EXERCISE BRIEF >>
Return each entry exactly, so that nothing in the data differs from the original.

━━━━━━━━━━━━━━━━━━━━

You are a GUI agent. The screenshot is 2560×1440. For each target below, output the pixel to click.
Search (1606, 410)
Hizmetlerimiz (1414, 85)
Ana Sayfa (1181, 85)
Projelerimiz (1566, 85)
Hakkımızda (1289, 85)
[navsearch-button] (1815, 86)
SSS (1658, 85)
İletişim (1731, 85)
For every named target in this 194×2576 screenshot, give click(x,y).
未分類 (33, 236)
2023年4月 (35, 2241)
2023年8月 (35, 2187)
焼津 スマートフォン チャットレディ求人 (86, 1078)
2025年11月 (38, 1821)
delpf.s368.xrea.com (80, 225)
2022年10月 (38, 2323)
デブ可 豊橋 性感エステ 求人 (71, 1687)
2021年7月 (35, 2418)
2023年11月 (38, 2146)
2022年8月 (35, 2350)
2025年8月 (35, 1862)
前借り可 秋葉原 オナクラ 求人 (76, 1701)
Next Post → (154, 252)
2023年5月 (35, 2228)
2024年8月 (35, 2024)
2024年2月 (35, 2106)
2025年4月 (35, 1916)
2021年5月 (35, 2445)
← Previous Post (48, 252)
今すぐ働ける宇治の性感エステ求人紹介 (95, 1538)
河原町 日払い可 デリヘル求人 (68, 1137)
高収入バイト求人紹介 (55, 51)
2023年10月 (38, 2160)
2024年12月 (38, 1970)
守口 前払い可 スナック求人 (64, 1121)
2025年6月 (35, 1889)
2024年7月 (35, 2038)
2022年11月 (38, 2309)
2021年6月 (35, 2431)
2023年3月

━━━━━━━━━━━━━━━━━━━━

SOLUTION TO THE PROBLEM >>
You are a GUI agent. The screenshot is 2560×1440. For each target below, output the pixel to click.
Search (1606, 410)
Hizmetlerimiz (1414, 85)
Ana Sayfa (1181, 85)
Projelerimiz (1566, 85)
Hakkımızda (1289, 85)
[navsearch-button] (1815, 86)
SSS (1658, 85)
İletişim (1731, 85)
For every named target in this 194×2576 screenshot, give click(x,y).
未分類 (33, 236)
2023年4月 (35, 2241)
2023年8月 (35, 2187)
焼津 スマートフォン チャットレディ求人 (86, 1078)
2025年11月 (38, 1821)
delpf.s368.xrea.com (80, 225)
2022年10月 (38, 2323)
デブ可 豊橋 性感エステ 求人 (71, 1687)
2021年7月 (35, 2418)
2023年11月 (38, 2146)
2022年8月 (35, 2350)
2025年8月 (35, 1862)
前借り可 秋葉原 オナクラ 求人 (76, 1701)
Next Post → (154, 252)
2023年5月 (35, 2228)
2024年8月 (35, 2024)
2024年2月 (35, 2106)
2025年4月 (35, 1916)
2021年5月 (35, 2445)
← Previous Post (48, 252)
今すぐ働ける宇治の性感エステ求人紹介 (95, 1538)
河原町 日払い可 デリヘル求人 (68, 1137)
高収入バイト求人紹介 (55, 51)
2023年10月 (38, 2160)
2024年12月 (38, 1970)
守口 前払い可 スナック求人 (64, 1121)
2025年6月 (35, 1889)
2024年7月 (35, 2038)
2022年11月 (38, 2309)
2021年6月 (35, 2431)
2023年3月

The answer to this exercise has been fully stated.